Solo l’arrivo dei carabinieri di Locri ha permesso di evitare conseguenze più gravi. Il sindacato Nursing Up riferisce che, nell’ospedale in provincia di Reggio Calabria, manca totalmente un presidio di polizia fisso. E, non sono bastate le telecamere installate 24 ore su 24, per fare da deterrente alla rabbia dell’uomo. “Siamo di fronte all’ennesimo vergognoso episodio di violenza consumato ai danni di un infermiere” spiega Antonio De Palma, Presidente Nazionale del Nursing Up che descrive l’indagine condotta nel 2019 dal sindacato sotto l’ombrello dell’Oms, ricerca che ha evidenziato come un infermiere su 10, nel corso della sua carriera, ha subito almeno un atto di aggressione fisica sul luogo di lavoro.

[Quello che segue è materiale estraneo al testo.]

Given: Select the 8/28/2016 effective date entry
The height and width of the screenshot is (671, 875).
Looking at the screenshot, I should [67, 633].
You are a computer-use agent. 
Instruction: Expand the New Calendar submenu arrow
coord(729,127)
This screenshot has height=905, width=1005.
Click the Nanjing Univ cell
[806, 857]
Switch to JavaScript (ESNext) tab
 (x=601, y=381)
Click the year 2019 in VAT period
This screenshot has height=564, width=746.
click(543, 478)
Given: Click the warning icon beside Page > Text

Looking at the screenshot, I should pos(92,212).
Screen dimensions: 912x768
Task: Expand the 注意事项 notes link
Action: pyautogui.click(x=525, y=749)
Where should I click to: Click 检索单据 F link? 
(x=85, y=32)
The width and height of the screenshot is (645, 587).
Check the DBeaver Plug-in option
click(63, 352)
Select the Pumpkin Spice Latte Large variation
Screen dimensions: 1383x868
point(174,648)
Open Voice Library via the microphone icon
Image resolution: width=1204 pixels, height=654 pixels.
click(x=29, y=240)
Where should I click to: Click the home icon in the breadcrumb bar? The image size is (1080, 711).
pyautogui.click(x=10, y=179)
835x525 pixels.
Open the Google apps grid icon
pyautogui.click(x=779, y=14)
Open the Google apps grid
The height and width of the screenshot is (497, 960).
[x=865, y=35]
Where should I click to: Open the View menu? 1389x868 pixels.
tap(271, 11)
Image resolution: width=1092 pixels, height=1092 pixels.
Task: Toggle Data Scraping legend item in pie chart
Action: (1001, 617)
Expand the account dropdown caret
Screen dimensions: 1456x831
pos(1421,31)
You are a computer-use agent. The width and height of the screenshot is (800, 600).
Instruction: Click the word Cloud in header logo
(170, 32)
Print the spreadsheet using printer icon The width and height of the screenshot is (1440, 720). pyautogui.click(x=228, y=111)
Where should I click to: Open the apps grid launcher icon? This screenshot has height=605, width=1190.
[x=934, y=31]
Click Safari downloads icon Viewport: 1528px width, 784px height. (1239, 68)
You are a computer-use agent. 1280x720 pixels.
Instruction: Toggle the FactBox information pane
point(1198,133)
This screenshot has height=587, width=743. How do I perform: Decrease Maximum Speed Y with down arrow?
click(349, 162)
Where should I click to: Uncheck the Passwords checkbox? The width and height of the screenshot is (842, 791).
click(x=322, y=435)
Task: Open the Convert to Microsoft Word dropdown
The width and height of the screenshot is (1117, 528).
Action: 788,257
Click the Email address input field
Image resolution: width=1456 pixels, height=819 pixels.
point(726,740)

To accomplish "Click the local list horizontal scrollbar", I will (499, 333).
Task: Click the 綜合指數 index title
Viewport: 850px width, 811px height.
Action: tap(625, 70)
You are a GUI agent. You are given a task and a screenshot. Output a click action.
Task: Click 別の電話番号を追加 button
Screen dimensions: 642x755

Il Presidente del sindacato si domanda a cosa hanno portato i “tanto decantati” Osservatori Nazionali e ricorda i rischi che corrono anche gli infermieri operatori del 118, che si recano a casa dei pazienti dove sono completamente senza protezione. “Servono la competenza e la forza di presidi di polizia in ogni ospedale” afferma De palma, che chiede maggiore dispiegamento di uomini per difendere i nostri infermieri ed i medici, quelli che sono più esposti di altri, e che non possono e non devono pagare sulla propria pelle la rabbia degli incivili.